Data are mean ± SD of three separate experiments.

The results reveal that treatment of the MCF-7 cells with IC50 values of the compounds 6i, 6j, 6n and 6q elevated the level of SOD with concomitant depression of CAT and GSHPx as compared to the control cells. Additionally, the levels of ROS exemplified in LP were significantly elevated in comparison with the control cells. Moreover, the levels of PC were also elevated consequently (Table 5).
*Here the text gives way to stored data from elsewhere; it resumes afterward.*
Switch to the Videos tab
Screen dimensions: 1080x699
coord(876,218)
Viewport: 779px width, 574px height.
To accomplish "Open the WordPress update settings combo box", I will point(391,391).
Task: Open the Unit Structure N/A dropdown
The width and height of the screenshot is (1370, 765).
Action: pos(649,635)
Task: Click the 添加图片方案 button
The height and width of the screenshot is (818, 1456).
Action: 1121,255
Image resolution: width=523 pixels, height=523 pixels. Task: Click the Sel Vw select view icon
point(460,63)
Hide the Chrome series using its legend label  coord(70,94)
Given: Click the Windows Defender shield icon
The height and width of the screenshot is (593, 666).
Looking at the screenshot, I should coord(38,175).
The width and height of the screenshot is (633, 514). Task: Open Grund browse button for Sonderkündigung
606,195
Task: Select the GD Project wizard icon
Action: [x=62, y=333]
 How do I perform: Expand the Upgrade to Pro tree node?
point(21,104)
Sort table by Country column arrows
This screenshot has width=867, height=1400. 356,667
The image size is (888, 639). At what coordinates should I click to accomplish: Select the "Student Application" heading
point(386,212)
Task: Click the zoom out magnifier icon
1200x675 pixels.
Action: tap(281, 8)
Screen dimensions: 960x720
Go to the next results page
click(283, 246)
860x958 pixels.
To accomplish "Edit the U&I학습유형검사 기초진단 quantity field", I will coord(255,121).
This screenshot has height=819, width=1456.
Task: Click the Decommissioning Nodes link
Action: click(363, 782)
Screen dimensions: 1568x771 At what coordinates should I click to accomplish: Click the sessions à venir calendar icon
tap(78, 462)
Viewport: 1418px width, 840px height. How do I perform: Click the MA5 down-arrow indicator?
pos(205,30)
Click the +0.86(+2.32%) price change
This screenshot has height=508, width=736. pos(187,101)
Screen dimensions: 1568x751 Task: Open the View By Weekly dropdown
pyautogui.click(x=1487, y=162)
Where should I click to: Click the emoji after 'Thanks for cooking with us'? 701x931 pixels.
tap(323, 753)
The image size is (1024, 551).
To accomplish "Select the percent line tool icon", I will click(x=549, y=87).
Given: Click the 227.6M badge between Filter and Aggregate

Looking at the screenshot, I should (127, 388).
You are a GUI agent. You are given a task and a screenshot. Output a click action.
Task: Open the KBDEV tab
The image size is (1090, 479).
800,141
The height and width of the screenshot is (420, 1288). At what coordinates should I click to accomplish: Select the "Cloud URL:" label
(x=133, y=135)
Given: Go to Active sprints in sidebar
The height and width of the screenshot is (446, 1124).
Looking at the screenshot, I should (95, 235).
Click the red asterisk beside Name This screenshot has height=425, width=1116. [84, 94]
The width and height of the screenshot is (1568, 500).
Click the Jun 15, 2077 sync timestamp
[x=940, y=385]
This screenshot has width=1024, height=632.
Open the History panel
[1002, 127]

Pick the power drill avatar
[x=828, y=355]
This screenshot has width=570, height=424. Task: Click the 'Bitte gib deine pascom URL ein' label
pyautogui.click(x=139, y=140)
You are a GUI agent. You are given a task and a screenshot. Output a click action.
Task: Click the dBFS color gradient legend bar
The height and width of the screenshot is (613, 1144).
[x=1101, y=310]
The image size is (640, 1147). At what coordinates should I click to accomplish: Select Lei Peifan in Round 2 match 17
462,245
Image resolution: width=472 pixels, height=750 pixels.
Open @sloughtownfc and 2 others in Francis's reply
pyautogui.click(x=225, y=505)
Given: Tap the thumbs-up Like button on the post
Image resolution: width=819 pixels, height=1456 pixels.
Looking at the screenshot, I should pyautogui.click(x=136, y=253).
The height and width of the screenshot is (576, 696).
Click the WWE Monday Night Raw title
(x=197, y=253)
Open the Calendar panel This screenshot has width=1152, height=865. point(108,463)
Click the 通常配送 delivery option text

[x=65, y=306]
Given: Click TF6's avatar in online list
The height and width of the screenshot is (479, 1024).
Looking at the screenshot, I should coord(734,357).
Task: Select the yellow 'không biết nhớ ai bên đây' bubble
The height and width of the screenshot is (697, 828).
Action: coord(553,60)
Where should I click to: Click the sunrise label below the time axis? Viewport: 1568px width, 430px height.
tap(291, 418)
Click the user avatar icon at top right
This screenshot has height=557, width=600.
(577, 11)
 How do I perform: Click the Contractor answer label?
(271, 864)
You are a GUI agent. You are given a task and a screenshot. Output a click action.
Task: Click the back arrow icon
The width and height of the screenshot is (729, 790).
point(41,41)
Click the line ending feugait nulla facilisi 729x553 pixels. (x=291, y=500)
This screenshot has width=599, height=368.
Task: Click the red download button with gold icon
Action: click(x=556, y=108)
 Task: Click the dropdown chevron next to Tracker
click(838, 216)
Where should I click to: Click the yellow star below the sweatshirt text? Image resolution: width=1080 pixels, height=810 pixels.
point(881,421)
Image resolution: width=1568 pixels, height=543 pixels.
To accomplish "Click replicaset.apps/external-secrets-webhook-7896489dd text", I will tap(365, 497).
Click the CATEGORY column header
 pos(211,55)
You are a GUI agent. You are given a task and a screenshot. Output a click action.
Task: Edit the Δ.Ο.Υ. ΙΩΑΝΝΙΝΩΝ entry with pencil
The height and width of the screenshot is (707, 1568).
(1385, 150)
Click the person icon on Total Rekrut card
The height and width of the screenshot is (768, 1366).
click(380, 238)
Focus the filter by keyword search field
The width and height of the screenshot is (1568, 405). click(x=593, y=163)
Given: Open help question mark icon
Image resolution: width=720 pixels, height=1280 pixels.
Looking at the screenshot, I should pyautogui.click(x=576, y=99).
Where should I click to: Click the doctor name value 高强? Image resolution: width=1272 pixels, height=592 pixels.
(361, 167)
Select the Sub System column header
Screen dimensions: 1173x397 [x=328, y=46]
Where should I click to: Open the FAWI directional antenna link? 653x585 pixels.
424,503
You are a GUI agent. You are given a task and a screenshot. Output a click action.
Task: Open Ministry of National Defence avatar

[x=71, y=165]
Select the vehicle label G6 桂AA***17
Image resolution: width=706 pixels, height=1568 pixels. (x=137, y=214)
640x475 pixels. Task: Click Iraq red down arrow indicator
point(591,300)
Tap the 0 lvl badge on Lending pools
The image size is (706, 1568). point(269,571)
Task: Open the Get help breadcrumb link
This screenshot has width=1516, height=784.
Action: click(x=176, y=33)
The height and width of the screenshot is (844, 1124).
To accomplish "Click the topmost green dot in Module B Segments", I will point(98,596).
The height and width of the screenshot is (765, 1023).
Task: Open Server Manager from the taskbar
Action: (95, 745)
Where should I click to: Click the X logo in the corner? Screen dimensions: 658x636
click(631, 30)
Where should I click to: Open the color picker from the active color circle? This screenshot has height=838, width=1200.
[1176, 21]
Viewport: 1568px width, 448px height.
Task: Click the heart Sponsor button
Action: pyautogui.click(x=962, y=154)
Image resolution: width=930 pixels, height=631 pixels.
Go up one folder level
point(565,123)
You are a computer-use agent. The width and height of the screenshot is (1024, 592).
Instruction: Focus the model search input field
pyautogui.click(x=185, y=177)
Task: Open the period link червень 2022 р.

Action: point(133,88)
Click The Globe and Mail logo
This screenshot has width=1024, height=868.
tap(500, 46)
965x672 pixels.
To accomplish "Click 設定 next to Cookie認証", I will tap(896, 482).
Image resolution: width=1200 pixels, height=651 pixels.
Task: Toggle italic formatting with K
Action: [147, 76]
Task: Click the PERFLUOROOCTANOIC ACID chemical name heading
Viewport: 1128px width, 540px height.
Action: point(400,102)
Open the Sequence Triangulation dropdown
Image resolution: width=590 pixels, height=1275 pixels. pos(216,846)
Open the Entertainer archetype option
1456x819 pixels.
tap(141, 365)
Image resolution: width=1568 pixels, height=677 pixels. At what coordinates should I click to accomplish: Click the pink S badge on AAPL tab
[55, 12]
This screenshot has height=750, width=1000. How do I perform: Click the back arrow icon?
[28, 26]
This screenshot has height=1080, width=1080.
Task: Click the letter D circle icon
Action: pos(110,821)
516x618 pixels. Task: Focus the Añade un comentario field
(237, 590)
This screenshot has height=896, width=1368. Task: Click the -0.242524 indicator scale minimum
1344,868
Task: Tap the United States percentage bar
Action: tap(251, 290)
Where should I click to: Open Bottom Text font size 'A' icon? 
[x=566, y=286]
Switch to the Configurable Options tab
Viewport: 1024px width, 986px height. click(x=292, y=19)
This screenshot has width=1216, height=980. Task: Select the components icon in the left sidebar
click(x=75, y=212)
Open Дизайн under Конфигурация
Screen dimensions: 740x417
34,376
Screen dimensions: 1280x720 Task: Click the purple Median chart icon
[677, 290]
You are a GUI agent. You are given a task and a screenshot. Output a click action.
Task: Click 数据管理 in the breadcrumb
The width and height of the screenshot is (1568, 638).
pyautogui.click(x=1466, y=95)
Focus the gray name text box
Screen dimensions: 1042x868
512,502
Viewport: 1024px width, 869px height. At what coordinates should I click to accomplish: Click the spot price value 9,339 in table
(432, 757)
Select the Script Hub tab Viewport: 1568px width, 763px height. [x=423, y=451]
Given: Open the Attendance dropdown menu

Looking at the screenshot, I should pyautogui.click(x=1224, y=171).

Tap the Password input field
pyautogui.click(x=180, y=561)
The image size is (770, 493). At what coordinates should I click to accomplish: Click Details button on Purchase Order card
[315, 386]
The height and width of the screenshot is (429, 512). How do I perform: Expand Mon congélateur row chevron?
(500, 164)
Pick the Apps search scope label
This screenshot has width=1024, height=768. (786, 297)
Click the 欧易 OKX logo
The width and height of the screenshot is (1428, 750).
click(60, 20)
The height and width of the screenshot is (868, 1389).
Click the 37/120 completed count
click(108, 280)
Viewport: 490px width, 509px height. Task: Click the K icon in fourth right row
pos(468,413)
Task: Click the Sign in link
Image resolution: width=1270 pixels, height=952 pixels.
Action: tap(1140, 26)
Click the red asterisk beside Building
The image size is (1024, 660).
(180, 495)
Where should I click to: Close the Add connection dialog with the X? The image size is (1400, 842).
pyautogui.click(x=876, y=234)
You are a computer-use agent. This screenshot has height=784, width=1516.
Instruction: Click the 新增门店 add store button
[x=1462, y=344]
These results can thoroughly prove that the cytotoxic effect of the tested compounds 6i, 6j, 6n and 6q is partially exerted by disrupting the balance between free radical or ROS production and the antioxidant system. This is achieved through elevation of ROS (LP) levels evidenced by the significant increase in the level of SOD which triggers the production of ROS that in turn mediates apoptosis. ROS catabolising enzymes as CAT and GSH-Px levels were shown to be depleted in MCF-7 cells treated with the synthesised compounds as compared with the control which guarantees the consequent accumulation of ROS that eventually affects tumour cell killing due to protein oxidation which converts the protein to PC derivatives. In accordance, the elevated PC levels imply the protein oxidative damage as it is a reliable marker for protein damage. These results are consistent with the postulation that these compounds endeavour their cytotoxic activity through ROS generation. In accordance with these findings, the level of protein in the treated cells was lower than that of the control due to the oxidative damage of the protein by ROS over generation.

Conclusion

Hybridisation technique between indole and 3-hydrazinoindolin-2-one was successful to produce apoptosis inducing agents. According to this technique, 27 compounds were designed and synthesised to be investigated for their cytotoxic activity against three cancer cell lines. Compound 6n showed the best activity with IC50 = 1.04 µM against MCF-7 cancer cell line. This compound displayed a broad-spectrum activity against different cancer cell lines in 60-cell line panel test by NCI-USA. Deep apoptotic study on this compound revealed that this compound would disrupt G2/M phase in cell cycle and increase % of early and late apoptosis by 19-folds more than control in Annexin V-FTIC. Compound 6n exhibited an ability to increase the expression of some enzymes that affect the apoptosis as caspase 3, caspase 9, cytochrome c, Bax and decrease the expression of Bcl-2. Compound 6n showed the ability to induce apoptosis by generation of ROS and this shown in a further biological study on oxidative stress markers as superoxide dismutase (SOD), CAT and GSHPx.